Reversal of current blockade through multiple trap correlations

TL;DR

This paper reports room-temperature observations of complex trap interactions in 1-D nanotube transistors, revealing how multi-trap correlations can reverse current blockade, supported by a quantum transport model.

Contribution

It uncovers cooperative multi-trap interactions causing current blockade reversal in nanotube transistors, a novel insight into correlated charge dynamics.

Findings

Room-temperature RTS with high signal-to-noise ratio observed.

Evidence of cooperative multi-trap interactions causing current blockade reversal.

Quantum transport model explains strong correlations and potential variations.

Abstract

Current noise in electronic devices usually arises from uncorrelated charging events, with individual transitions resolved only at low temperatures. However, in 1-D nanotube-based transistors, we have observed random telegraph signal (RTS) with unprecedented signal-to-noise ratio at room temperature.
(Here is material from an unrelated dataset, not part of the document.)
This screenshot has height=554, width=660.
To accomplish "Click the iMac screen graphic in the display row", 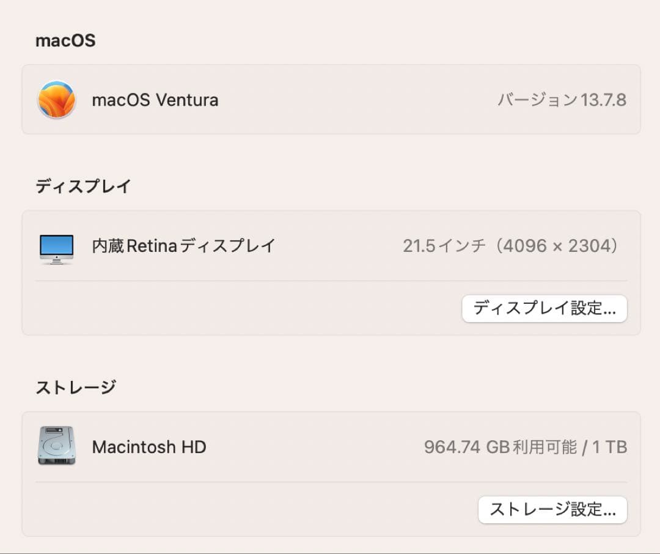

In addition, we find evidence for cooperative multi-trap interactions that give rise to a characteristically terminated RTS: current blockade induced by one trap is found to fully reverse through electrostatic `passivation' by another. Our observations are well described by a robust quantum transport model that demonstrates how strong correlation and fast varying potentials can resolve energetically proximal states along a 1-D channel.